Consider a solid sphere of radius $R$ centered at the origin. I know that since there is rotational symmetry about any axis $\hat{n}$ we have that the diagonal elements of the inertia tensor will all be equal. It isn't clear to me why the off-diagonal elements are zero though.
I can compute them explicitly by converting to spherical coordinates and actually working it out, but is there any way to see why this should be true without having to compute it?
On
You can write the $xy$ component of the tensor as $I_{xy} = -\int_V xy dm=-\int_V xy \rho dxdydz$. We know that the surface of the sphere is given by $x^2+y^2+z^2=R^2$, so we can write out the tensor component as a triple integral $$I_{xy} = -\rho \int_{-R}^{R} dz\int_{-R^2+z^2}^{R^2-z^2}y dy \int_{-R^2+z^2+y^2}^{R^2-z^2-y^2}xdx$$ You can notice that in the last integral the integration occurs symmetrically around 0, and the integrand is an odd function, so the integral is 0.
On
Let your body be $\Omega$ with uniform density $\rho$ and we want to find the off-diagonal elements via a usual expression
$$I_{xy} = -\rho \int_\Omega xy \,dx\, dy \,dz .$$
Suppose now that your body $\Omega$ be symmetric with respect the plane $yOz$, then we can make an orthogonal change of variables $(x,y,z)\to (-x,y,z)$: $$I_{xy} = -\rho \int_\Omega (-x)y \,dx\, dy \,dz = -I_{xy},$$ hence $I_{xy}=0$.

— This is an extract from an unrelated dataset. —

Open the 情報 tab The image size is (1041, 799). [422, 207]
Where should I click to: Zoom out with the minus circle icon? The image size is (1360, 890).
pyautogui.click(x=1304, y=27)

Since the solid sphere centered in origin is symmetric with respect to all planes passing through the origin, you can conclude that all off-diagonal entries are zero.
The same argument, for example, allows you to say that an axis-aligned cuboid centered in origin also has zero off-diagonal elements in its inertia tensor.
By symmetry the angular momentum is proportional to angular velocity. The only way to have this is when off diagonal elements of the inertia tensor are null.